Optimized half-sizing of images?
(second try on this message. the fist time I included a test PNG that made it too large) Hi folks, We have a need to to generate half-size version of RGB images as quickly as possible. PIL does a pretty good job, but it dawned on me that in the special case of a half-size, one might be able to do it faster with numpy, simply averaging the four pixels in the larger image to create one in the small. I'm doing tiling, and thus reducing 512x512 images to 256x256, so I imagine I'm making good use of cache (it does get pretty pokey with really large images!) What I have now is essentially this : # a is a (h, w, 3) RGB array a2 = a[0::2, 0::2, :].astype(np.uint16) a2 += a[0::2, 1::2, :] a2 += a[1::2, 0::2, :] a2 += a[1::2, 1::2, :] a2 /= 4 return a2.astype(np.uint8) time: 67.2 ms per loop I can speed it up a bit if I accumulate in a uint8 and divide as I go to prevent overflow: a2 = a[0::2, 0::2, :].astype(np.uint8) / 4 a2 += a[0::2, 1::2, :] / 4 a2 += a[1::2, 0::2, :] / 4 a2 += a[1::2, 1::2, :] / 4 return a2 time: 46.6 ms per loop That does lose a touch of accuracy, I suppose, but nothing I can see.

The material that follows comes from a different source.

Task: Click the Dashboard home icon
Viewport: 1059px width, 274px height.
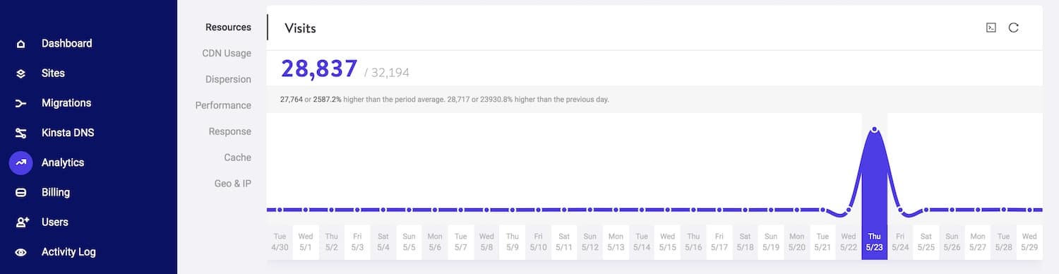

Method 1 is about twice as slow as PIL's bilinear scaling. Can I do better? It seems it should be faster if I can avoid so many separate loops through the array. I figure there may be some way with filter or convolve or ndimage, but they all seem to return an array the same size. Any ideas? (Cython is another option, of course) -Chris Test code enclosed. -- Christopher Barker, Ph.D. Oceanographer Emergency Response Division NOAA/NOS/OR&R (206) 526-6959 voice 7600 Sand Point Way NE (206) 526-6329 fax Seattle, WA 98115 (206) 526-6317 main reception Chris.Barker@noaa.gov
Hi Chris 2009/8/6 Christopher Barker <Chris.Barker@noaa.gov>:
Can I do better? It seems it should be faster if I can avoid so many separate loops through the array. I figure there may be some way with filter or convolve or ndimage, but they all seem to return an array the same size.
Are you willing to depend on SciPy? We've got pretty fast zooming code in ndimage. If speed is a big issue, I'd consider using the GPU, which was made for this sort of down-sampling. Cheers Stéfan
Stéfan van der Walt wrote:
Are you willing to depend on SciPy? We've got pretty fast zooming code in ndimage.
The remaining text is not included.